#### Ausgangstext

· · · ·

Die Inszenierung des Unheiligen- eine Ausstellung in St. Gallen

Die Künstlerin und Performerin Andrea Vogel kennt sich in der Textilbranche aus. Einst war sie Stoffdesignerin bei Jacob Schlaepfer. Nun inszeniert sie das Menschsein zwischen Abhängigkeit und Selbstbestimmung. Weitere Künstlerinnen sind dazu eingeladen. Die Ausstellung “Behind That Curtain”, angelehnt an die Textil-Dynastie Jacob Rohner, findet sowohl im Kulturraum als auch im Textilmuseum St.Gallen statt. 

Haben der Umbau und damit die Neunutzung im Kulturraum am Klosterplatz bereits begonnen? Der raumfüllende Gerüstbau könnte es glauben machen. Doch noch sind zeitgenössische Kunst und ihr neugieriger und assoziierender Blick auf Bilder und Befindlichkeiten der Gegenwart und Geschichte am Zug. Das installative Gebilde mit den vielfach changierenden Tulle-Bildern “Analog Layers” von Andrea Vogel ist Kirchenschiff und Kopfkonstrukt, Laufsteg und Ausstellungsgestaltung, und bleibt doch Bild für das Vorläufige des Lebens.

Spitzen-Verband für Spitzen-Gewinne

Mit Sorgfalt rollen Frauenhände eine historische Spitzenbordüre auf. Die Rolle wächst. Am Ende verwandeln zwei handelsübliche Verbandsklammern die kompakt hergerichtete Spitze in Verbandsmaterial. Die performative Szene lässt an Verletzungen, Wunden und körperliche Ab- und Ausnutzung denken, die hinter den Superlativen, dem Glanz und dem Erfolg der Textilindustrie stehen. Sie mag ein Bild für Frauenarbeit, Fürsorge und Pflege sein. Die Arbeit “Verband” von Andrea Vogel wird krud in eine leere Cargo-Kiste projiziert. Sie ist auch eine berückende künstlerische Umsetzung jenes Umgehungsgeschäftes, das der Jacob Rohner AG in den Kriegsjahren 1917 und 1918 enorme Profite brachte. Während 1917 die Auslieferung von Verbandsmaterial an Deutschland verboten wurde, Stickereien aber weiterhin geliefert werden durften, lässt der Fabrikant kurzerhand Baumwollbahnen mit einfachen Stickereien verzieren und exportiert das so getarnte Verbandsmaterial ins Kriegsgebiet.

· · · ·

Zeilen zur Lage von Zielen
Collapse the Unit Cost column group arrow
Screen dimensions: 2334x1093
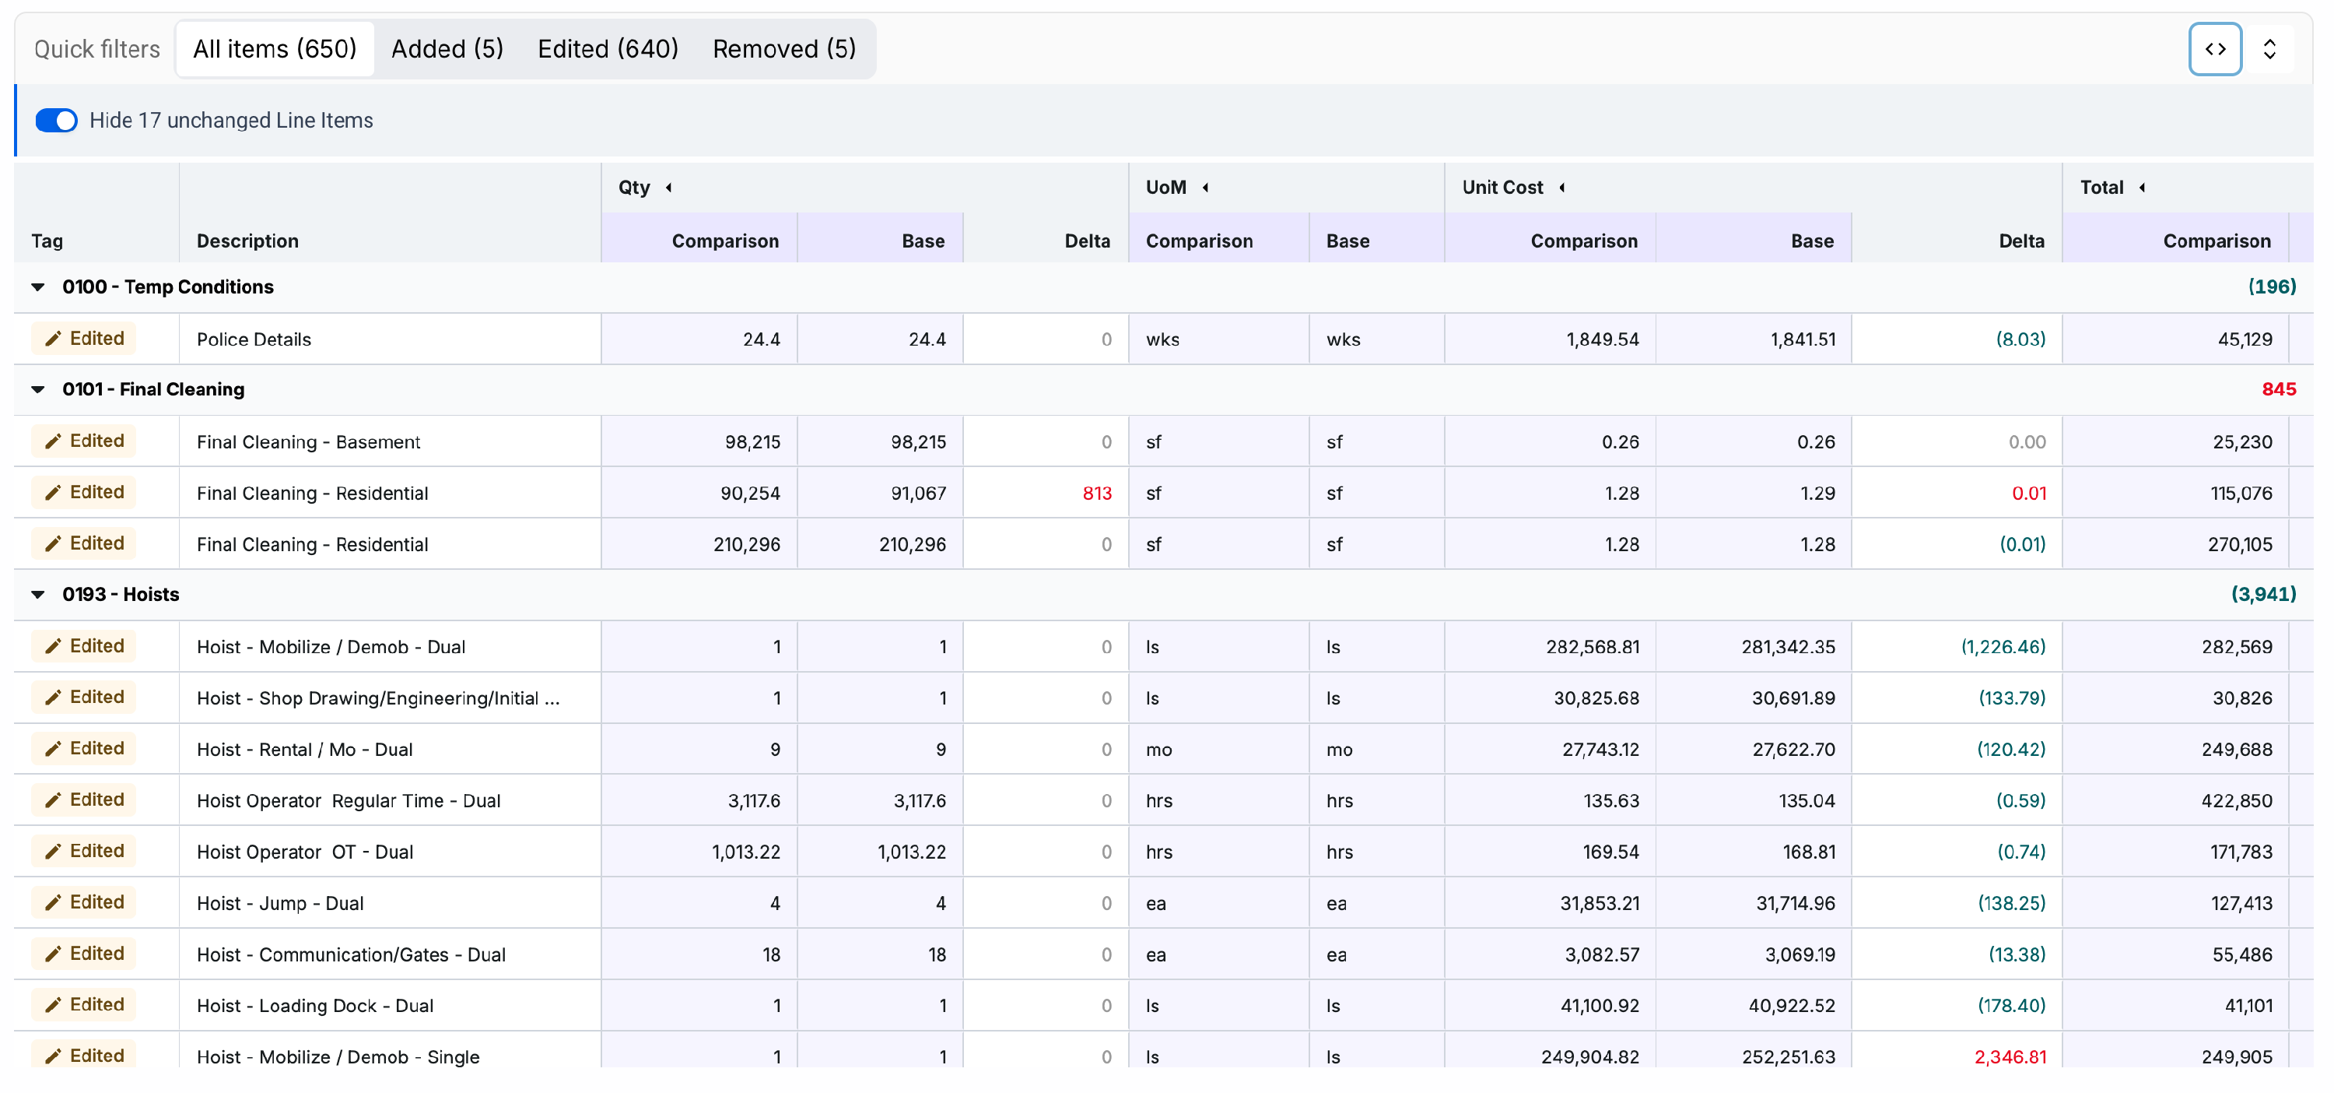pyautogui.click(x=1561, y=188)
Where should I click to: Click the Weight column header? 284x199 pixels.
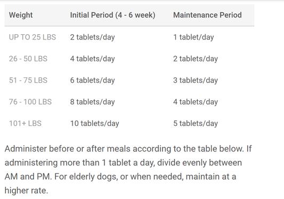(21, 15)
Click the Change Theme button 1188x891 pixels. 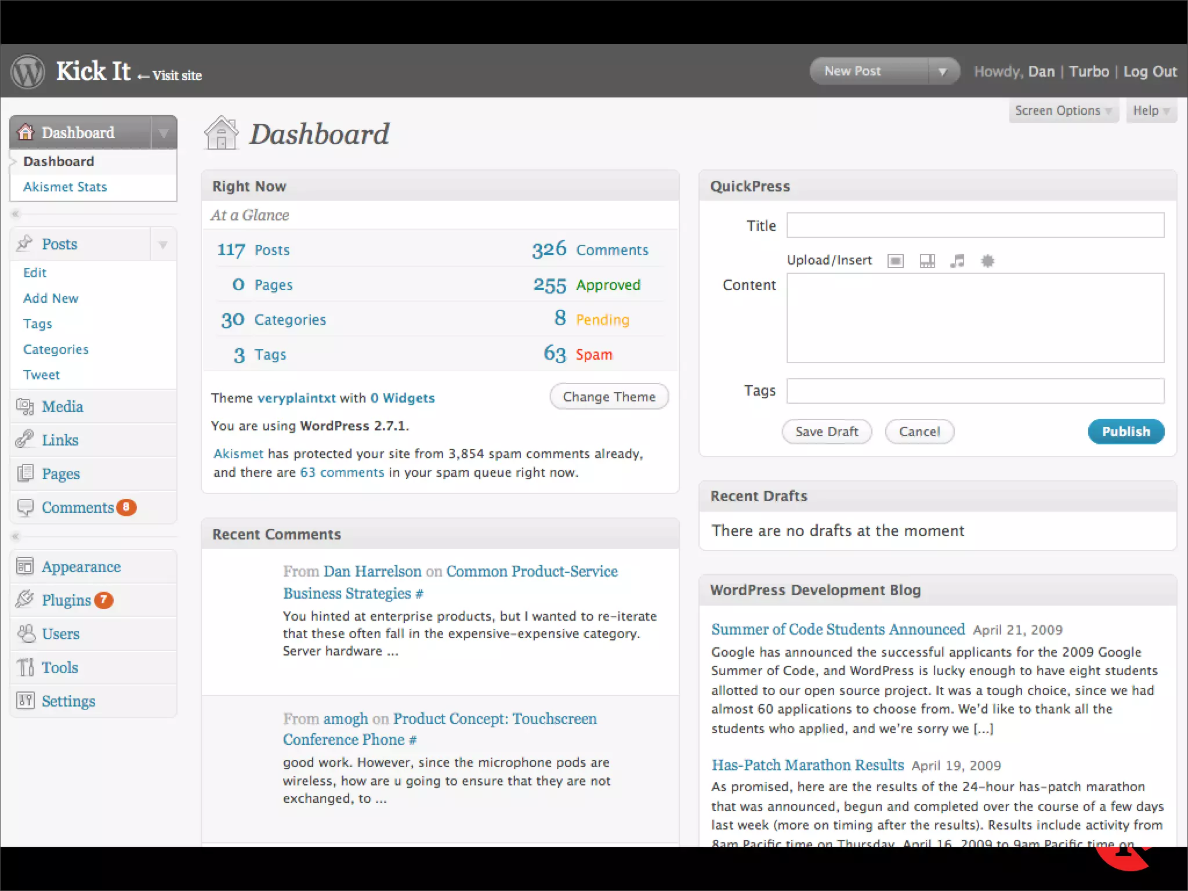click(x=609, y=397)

· · · ·

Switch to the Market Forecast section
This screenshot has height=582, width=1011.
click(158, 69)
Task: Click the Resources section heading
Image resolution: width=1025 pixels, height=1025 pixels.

· · · ·

#### Übungsaufgaben
a. Beantworten Sie anhand des Berichts über die Ausstellung in St. Gallen:
(i) Bei welchem Unternehmen arbeitete Andrea Vogel früher als Stoffdesignerin?
(ii) Womit wird in der Arbeit „Verband“ die aufgerollte Spitze am Ende in Verbandsmaterial verwandelt?
(iii) In welchen Jahren brachte das Umgehungsgeschäft der Jacob Rohner AG enorme Profite?
b. Schreiben Sie den Bericht über die Ausstellung in St. Gallen im gleichen Stil einige Sätze weiter.
Die Zeilen stammen aus einer anderen Quelle als der Ausgangstext.

#### Lösungen
a.
(i) Bei Jacob Schlaepfer.
(ii) Mit zwei handelsüblichen Verbandsklammern.
(iii) In den Kriegsjahren 1917 und 1918.

b.
Prozession auf dem Laufsteg durch die Stadt

Ausgehend vom kürzlich erschienenen Buch “Sticken und Beten. Die Textildynastie Jacob Rohner: Familie, Firma, Klerus (1873 – 1988)” von Jolanda Spirig entwirft Andrea Vogel einen Denk- und Schau-Raum, in dem die von der Autorin Jolanda Spirig zu Tage beförderten Geschichten von Liebe und Hass, Glaube und Ehrgeiz, skrupellosen Entscheiden und Kniefall vor dem Papst visuelle Wirkung entfalten.

Thematisch liegt die Verbindung zwischen Kulturraum und Textilmuseum als Ausstellungsorte nah; die Aufarbeitung der in den Neunzehnfünfzigerjahren weltweit grössten Textilfirma aus Rebstein im St.Galler Rheintal zeigt, wie es 1988 zur Übernahme des katholisch konservativ geführten Betriebes durch die freisinnige Textilfirma Forster und somit zu Forster Rohner AG kommt.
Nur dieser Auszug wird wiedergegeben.